Estudo global revela que a irregularidade na precipitação, agravada pelas mudanças climáticas, coloca em risco ciclo hídrico e a sustentabilidade ambiental
Uma nova pesquisa conduzida por cientistas da Universidade da Academia Chinesa de Ciências (UCAS) e do Met Office, no Reino Unido, revelou um cenário preocupante para o ciclo hídrico: desde o início do século XX, a variabilidade diária da precipitação global aumentou em 1,2% por década. Atualmente, mais de 75% das áreas terrestres do planeta sofrem com essa intensificação, que gera períodos prolongados de seca e chuvas torrenciais mais intensas.
De acordo com o estudo, publicado na renomada revista científica Nature, as regiões mais afetadas incluem a Europa, a Austrália e o leste da América do Norte. A pesquisa destaca que a maior variabilidade nas chuvas decorre das alterações climáticas, intensificadas pela emissão de gases de efeito estufa. A atmosfera mais quente e úmida gera eventos climáticos extremos, complicando a gestão da água e a previsão meteorológica, fatores críticos para a preservação de ecossistemas e para a sobrevivência humana.

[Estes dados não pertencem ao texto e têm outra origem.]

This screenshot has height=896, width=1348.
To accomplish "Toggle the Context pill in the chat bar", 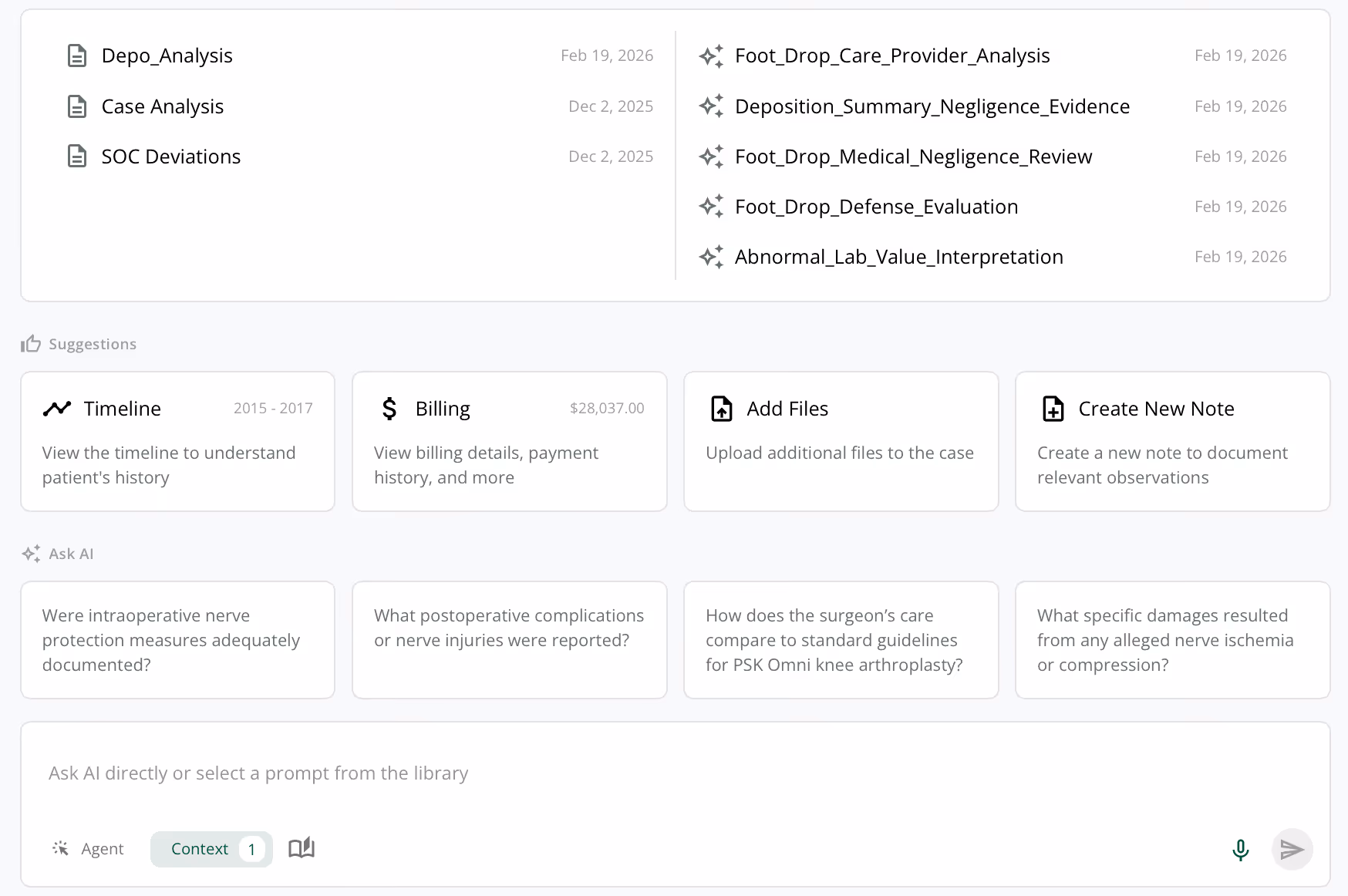I will pos(211,848).
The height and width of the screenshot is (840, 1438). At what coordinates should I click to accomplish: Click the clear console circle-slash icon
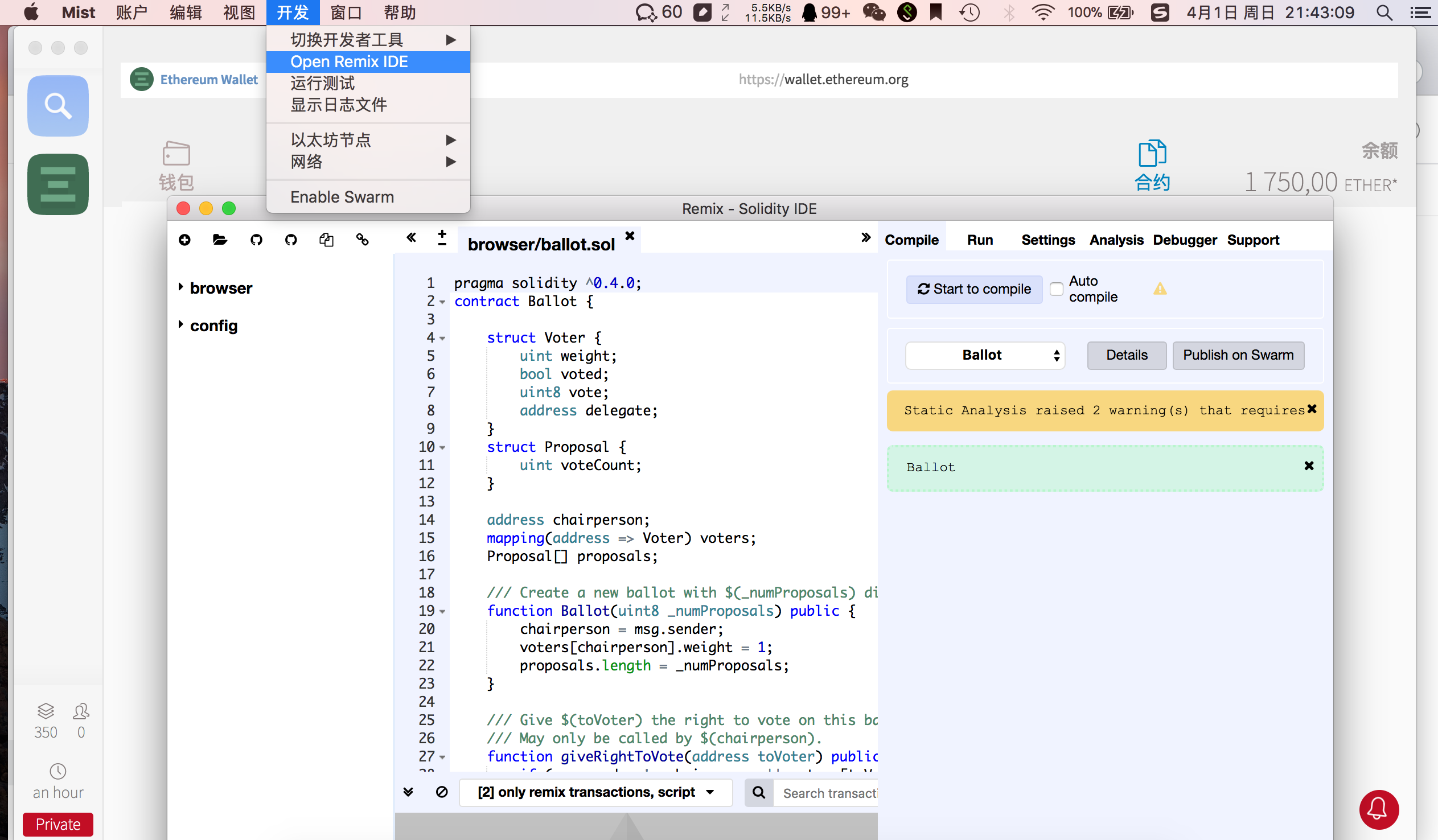click(x=442, y=792)
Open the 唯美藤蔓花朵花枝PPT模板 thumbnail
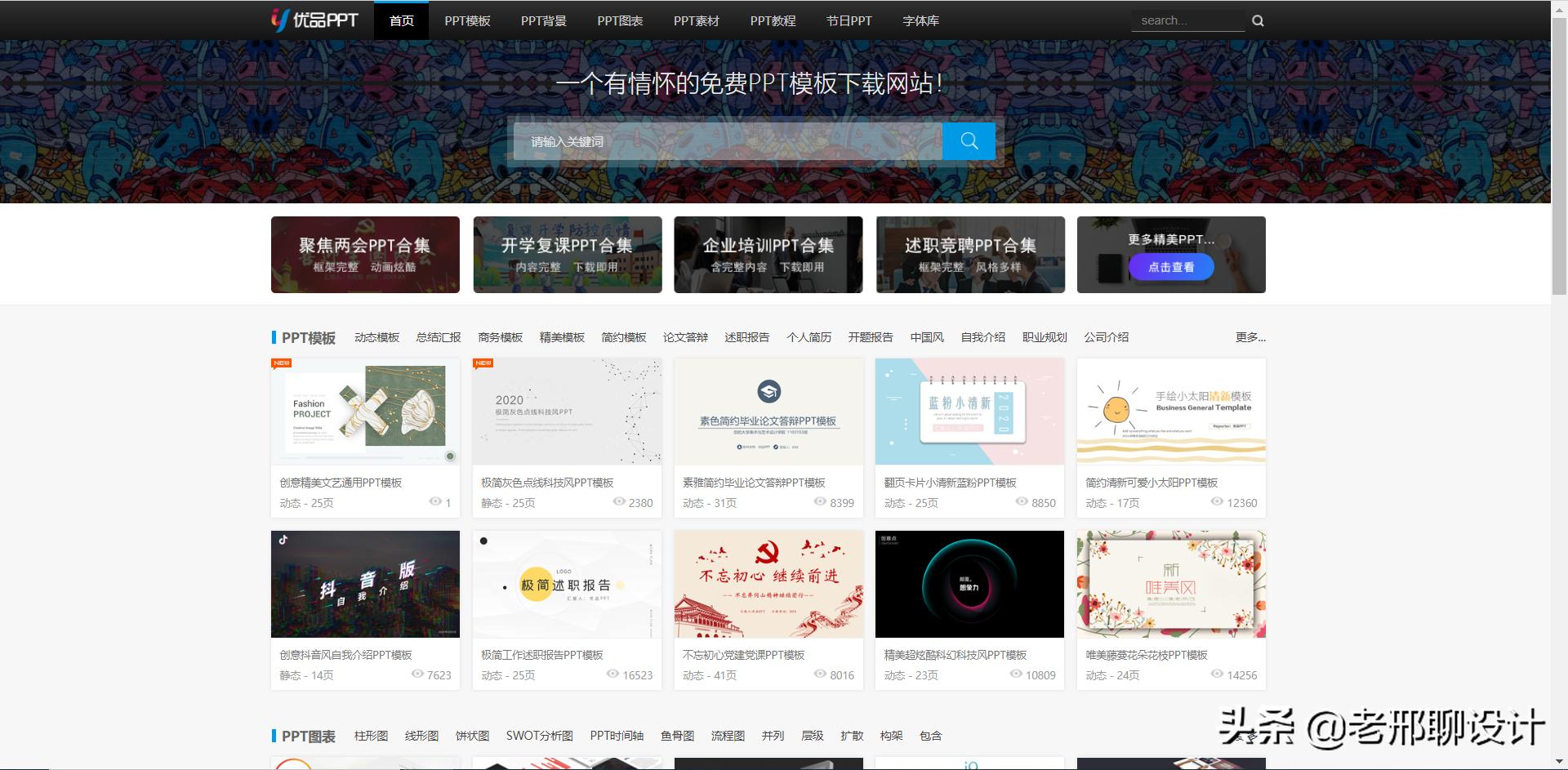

Zhang Wenxia, autor principal do estudo, explicou que o fenômeno é um reflexo direto das atividades humanas, como o desmatamento e a urbanização descontrolada. Em sua avaliação, as emissões de carbono estão desequilibrando o ciclo natural da água, resultando em uma disparidade cada vez maior entre os períodos secos e úmidos. Com isso, essa flutuação extrema é um grande desafio para a segurança hídrica global.
O papel do desmatamento
No Brasil, um dos países com maior cobertura florestal do mundo, o desmatamento está acelerando o colapso do ciclo hídrico. Marcelo Seluchi, especialista do Centro Nacional de Monitoramento e Alertas de Desastres Naturais (Cemaden), ressaltou que a substituição de florestas por pastagens afeta diretamente a quantidade de água que retorna à atmosfera através da evapotranspiração.
Além disso, o pesquisador também destacou que a alteração do uso do solo não apenas afeta a quantidade de chuvas, mas também a qualidade do solo e dos ecossistemas. Ele explicou que a degradação da vegetação reduz a capacidade do solo de reter água, o que intensifica o impacto das secas. Há ainda um aumento do risco de enchentes quando as chuvas finalmente ocorrem, pois a água não consegue ser absorvida pelo solo compactado e degradado.
Novos desafios para a segurança hídrica
O estudo da UCAS não é o único a apontar a crescente vulnerabilidade da segurança hídrica global. Pesquisadores da Universidade de Estocolmo, em outro artigo publicado na revista Nature Water, destacam que a avaliação tradicional da segurança hídrica — baseada apenas em reservas de água em rios, lagos e aquíferos — subestima o risco real. A nova abordagem proposta pelos cientistas leva em consideração a umidade que se evapora de outras áreas e é transportada pelos ventos, contribuindo para a precipitação em regiões distantes.
José Marín, coautor do estudo, sublinha que as transições de uso da terra são determinantes nesse processo. “A substituição de florestas por pastagens reduz tanto a evaporação quanto a disponibilidade de água em áreas desmatadas e a favor do vento, respectivamente. Por outro lado, a conversão de terra seca em terras de cultivo irrigadas aumenta a evaporação e a disponibilidade de água”, explicou.
Essa interdependência entre as regiões reforça a necessidade de uma gestão integrada dos recursos hídricos e a cooperação internacional para mitigar os impactos das mudanças climáticas. A bacia do Rio Congo, por exemplo, enfrenta riscos consideráveis devido à falta de regulamentação ambiental e ao desmatamento desenfreado em países vizinhos, comprometendo a disponibilidade de água em toda a região.
Desigualdade na capacidade de resposta
Embora a conscientização global sobre a crise hídrica esteja aumentando, a capacidade de resposta entre os países é altamente desigual. Nações com maiores recursos financeiros e infraestrutura avançada, como os Estados Unidos e países europeus, estão mais bem equipadas para enfrentar períodos de seca e instabilidade hídrica. Já países em desenvolvimento, particularmente na África e na América Latina, enfrentam maiores dificuldades para implementar políticas eficazes de gestão da água e mitigação dos impactos das mudanças climáticas.
Jonghun Kam, cientista da Universidade de Ciência e Tecnologia de Pohang, na Coreia do Sul, coautor de um estudo sobre a conscientização global em relação à seca, afirma que muitos países vulneráveis não possuem os recursos necessários para lidar com secas severas.